## Exercise goal
Every line from the start of the entries up to and including the one bearing "The image size is (794, 447)." must be printed verbatim, without the pictures.

___ Source data

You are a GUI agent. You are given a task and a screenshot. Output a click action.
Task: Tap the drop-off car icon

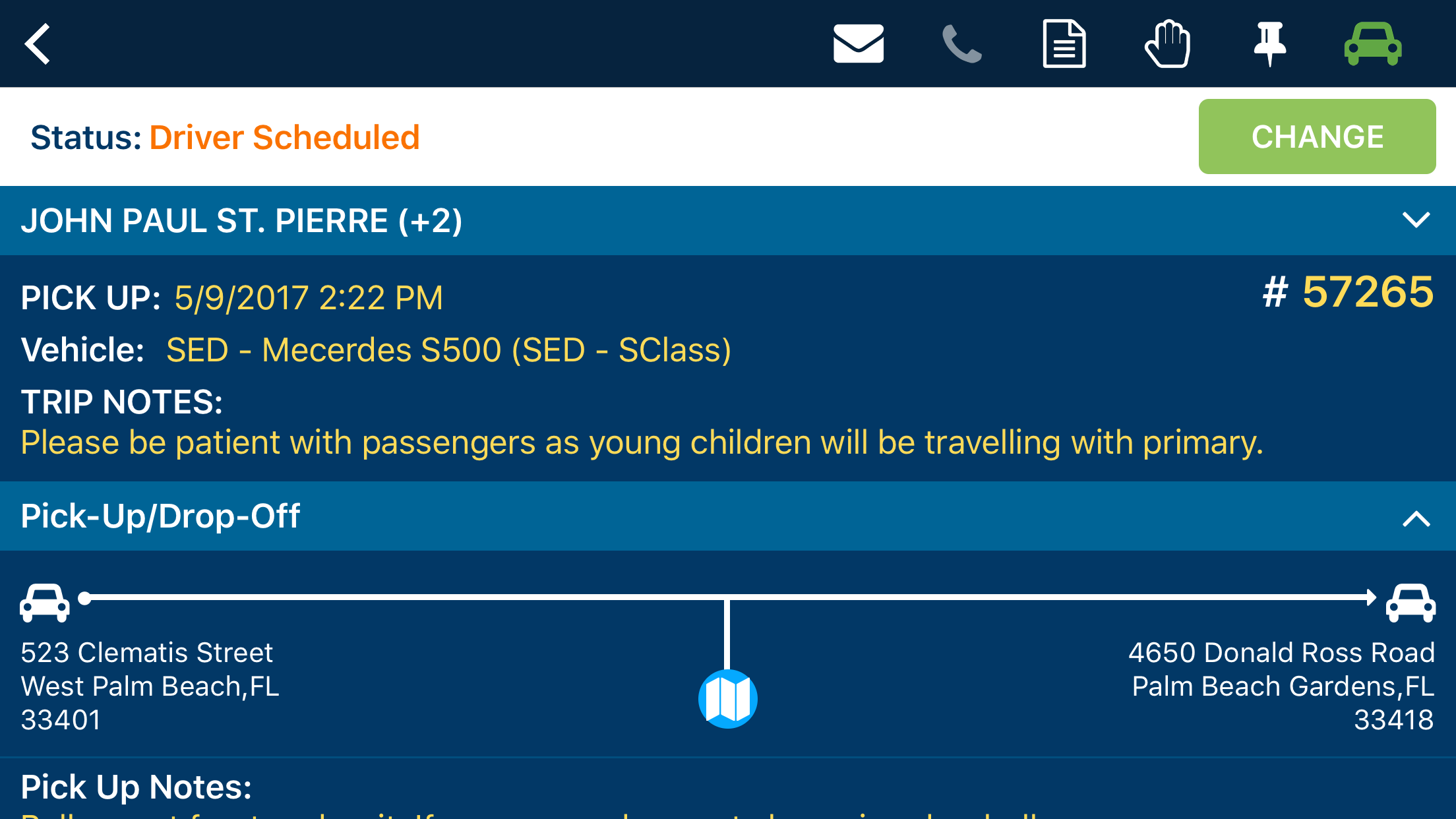point(1410,602)
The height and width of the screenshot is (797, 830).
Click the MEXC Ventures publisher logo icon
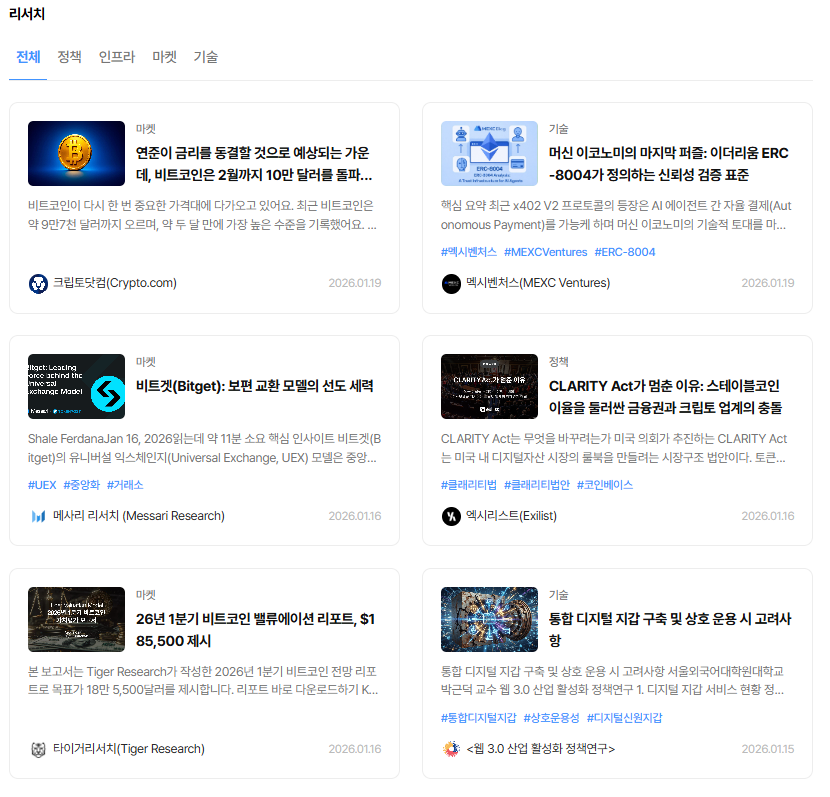click(x=451, y=283)
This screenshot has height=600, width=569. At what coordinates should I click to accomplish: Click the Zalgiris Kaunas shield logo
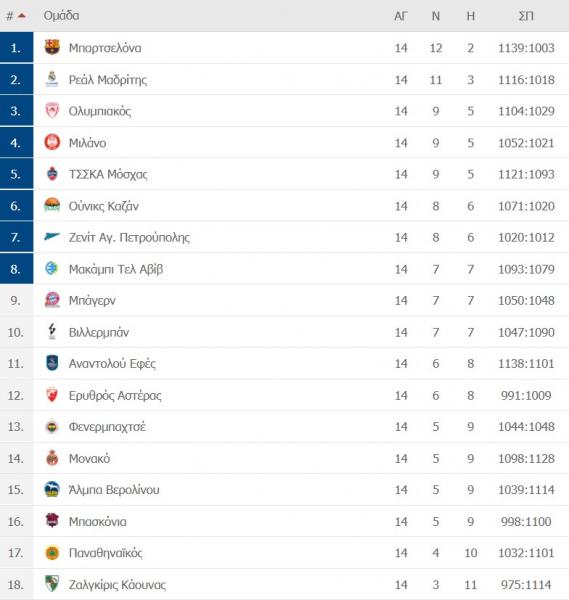click(52, 584)
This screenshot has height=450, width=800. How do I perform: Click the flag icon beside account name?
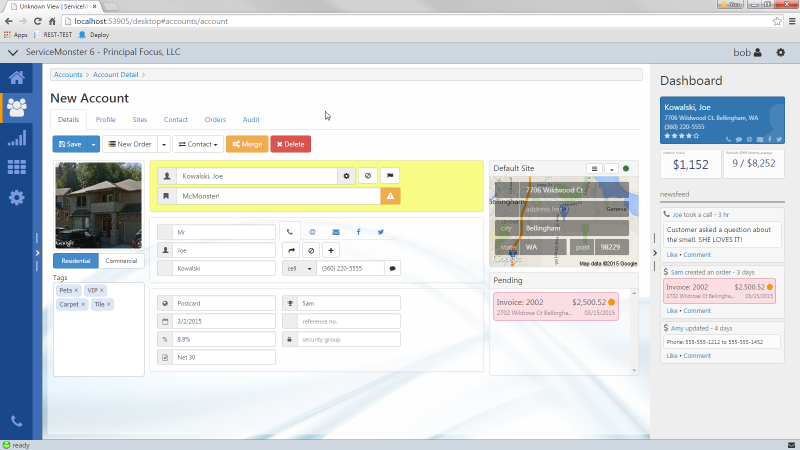(x=390, y=175)
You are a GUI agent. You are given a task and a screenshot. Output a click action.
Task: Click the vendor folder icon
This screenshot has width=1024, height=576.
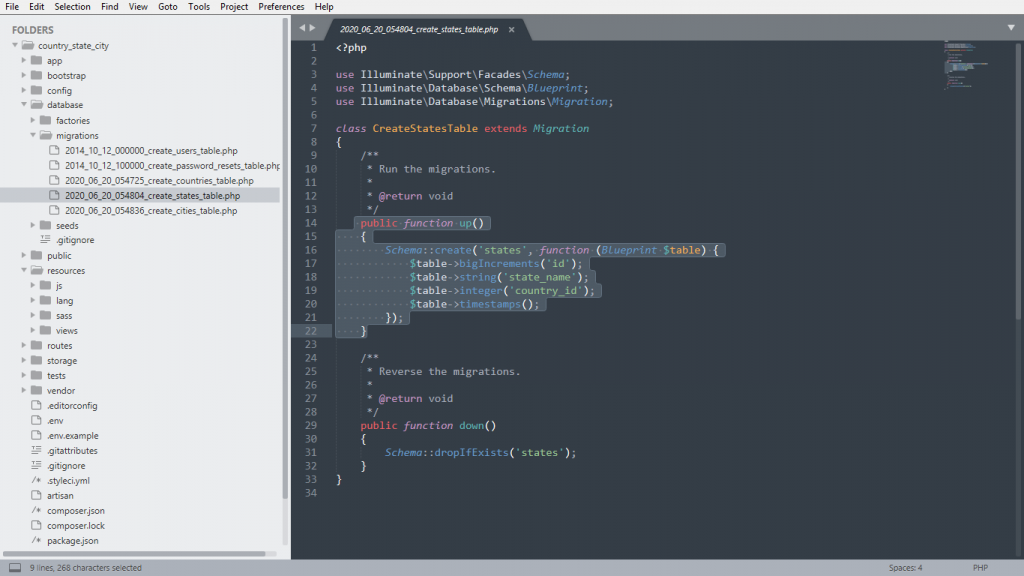pos(36,391)
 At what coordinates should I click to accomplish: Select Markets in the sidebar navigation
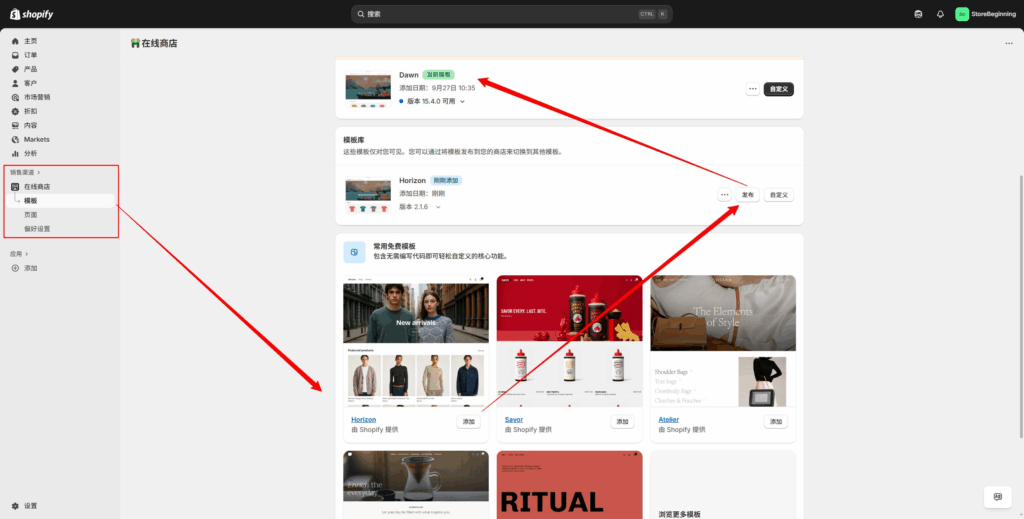pos(36,139)
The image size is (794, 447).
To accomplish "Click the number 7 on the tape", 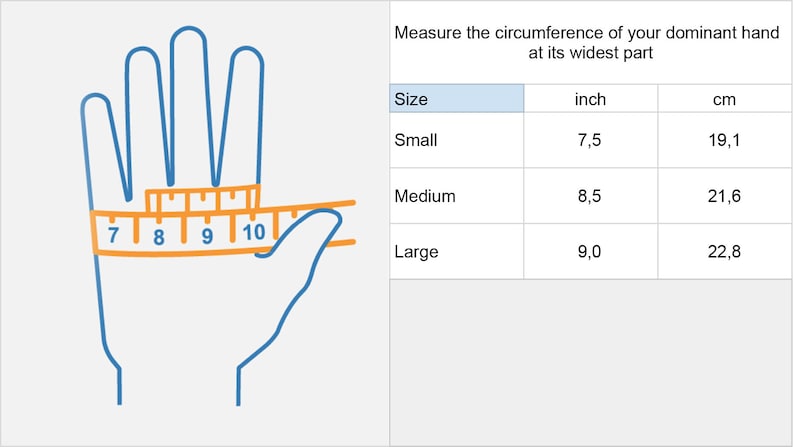I will pyautogui.click(x=113, y=235).
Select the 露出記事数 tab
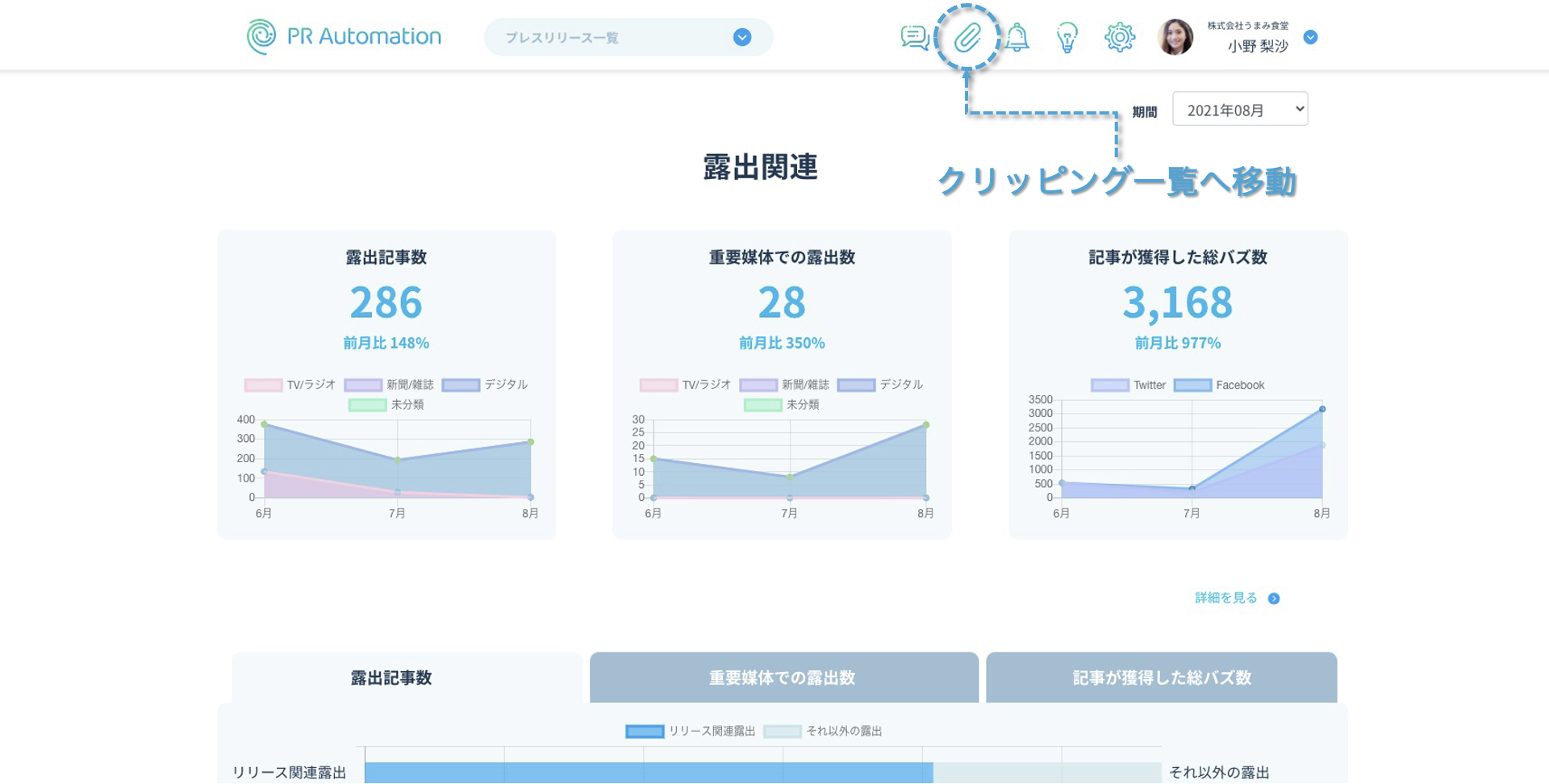The height and width of the screenshot is (784, 1549). click(x=391, y=678)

______

## Answer box
You are a GUI agent. You are given a task and a screenshot. Output a click action.
Task: Tap the drop-off car icon

point(1410,602)
The height and width of the screenshot is (797, 830).
Click the MEXC Ventures publisher logo icon
click(x=451, y=283)
This screenshot has height=600, width=569. At what coordinates should I click to accomplish: Click the Zalgiris Kaunas shield logo
click(52, 584)
This screenshot has height=450, width=800. How do I perform: Click the flag icon beside account name?
(x=390, y=175)
You are a GUI agent. You are given a task and a screenshot. Output a click action.
Task: Click the vendor folder icon
This screenshot has width=1024, height=576.
pos(36,391)
 At what coordinates should I click to accomplish: Select Markets in the sidebar navigation
pos(36,139)
The image size is (794, 447).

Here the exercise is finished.